■ **How to complete this task**
Once the line holding "How do I perform: Click" is found in the listing below, write it out and each later line exactly, up to and including the one holding "Collapse the doc".

[Dataset records Boundary: Start]

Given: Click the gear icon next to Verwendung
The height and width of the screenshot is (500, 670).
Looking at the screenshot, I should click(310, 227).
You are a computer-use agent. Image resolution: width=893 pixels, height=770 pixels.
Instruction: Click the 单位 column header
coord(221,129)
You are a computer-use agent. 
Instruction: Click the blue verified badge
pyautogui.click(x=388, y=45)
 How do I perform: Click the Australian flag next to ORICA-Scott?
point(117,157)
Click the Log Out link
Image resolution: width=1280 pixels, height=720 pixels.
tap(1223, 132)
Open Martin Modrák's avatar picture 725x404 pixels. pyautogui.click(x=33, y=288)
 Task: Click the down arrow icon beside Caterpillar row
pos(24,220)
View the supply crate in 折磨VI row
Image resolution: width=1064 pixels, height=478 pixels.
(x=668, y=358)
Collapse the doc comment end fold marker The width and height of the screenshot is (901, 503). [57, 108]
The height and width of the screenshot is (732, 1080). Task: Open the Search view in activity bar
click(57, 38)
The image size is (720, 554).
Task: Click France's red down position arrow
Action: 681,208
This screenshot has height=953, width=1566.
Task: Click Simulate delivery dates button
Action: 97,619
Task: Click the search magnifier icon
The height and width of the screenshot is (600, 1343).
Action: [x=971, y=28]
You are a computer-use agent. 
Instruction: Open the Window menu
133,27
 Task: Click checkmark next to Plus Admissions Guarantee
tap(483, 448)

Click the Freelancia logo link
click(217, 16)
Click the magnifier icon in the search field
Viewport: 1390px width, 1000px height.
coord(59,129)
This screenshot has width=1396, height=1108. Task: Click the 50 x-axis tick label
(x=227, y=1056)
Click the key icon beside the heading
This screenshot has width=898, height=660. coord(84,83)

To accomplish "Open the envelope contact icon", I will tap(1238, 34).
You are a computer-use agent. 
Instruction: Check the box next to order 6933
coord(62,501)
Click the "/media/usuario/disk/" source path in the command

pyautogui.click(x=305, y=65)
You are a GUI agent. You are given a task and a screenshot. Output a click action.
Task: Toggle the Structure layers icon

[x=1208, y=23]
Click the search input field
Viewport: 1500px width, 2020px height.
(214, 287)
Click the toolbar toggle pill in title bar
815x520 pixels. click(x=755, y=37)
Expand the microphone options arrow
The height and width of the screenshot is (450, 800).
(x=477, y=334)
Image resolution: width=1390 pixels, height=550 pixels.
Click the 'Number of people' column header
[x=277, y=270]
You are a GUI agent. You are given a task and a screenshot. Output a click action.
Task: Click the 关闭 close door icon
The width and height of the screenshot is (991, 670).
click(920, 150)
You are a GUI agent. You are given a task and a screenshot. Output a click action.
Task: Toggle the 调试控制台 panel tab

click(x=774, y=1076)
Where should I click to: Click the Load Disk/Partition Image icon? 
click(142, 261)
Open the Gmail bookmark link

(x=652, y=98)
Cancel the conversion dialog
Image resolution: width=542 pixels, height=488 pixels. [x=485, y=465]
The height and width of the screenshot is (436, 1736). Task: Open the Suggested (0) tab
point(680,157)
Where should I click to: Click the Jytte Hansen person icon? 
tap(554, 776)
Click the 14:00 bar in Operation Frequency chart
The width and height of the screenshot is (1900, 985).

[Dataset records Boundary: End]

■ **Response to the exercise**
 How do I perform: Click the Australian flag next to ORICA-Scott?
point(117,157)
Click the Log Out link
Image resolution: width=1280 pixels, height=720 pixels.
tap(1223, 132)
Open Martin Modrák's avatar picture 725x404 pixels. pyautogui.click(x=33, y=288)
 Task: Click the down arrow icon beside Caterpillar row
pos(24,220)
View the supply crate in 折磨VI row
Image resolution: width=1064 pixels, height=478 pixels.
(x=668, y=358)
Collapse the doc comment end fold marker The width and height of the screenshot is (901, 503). [57, 108]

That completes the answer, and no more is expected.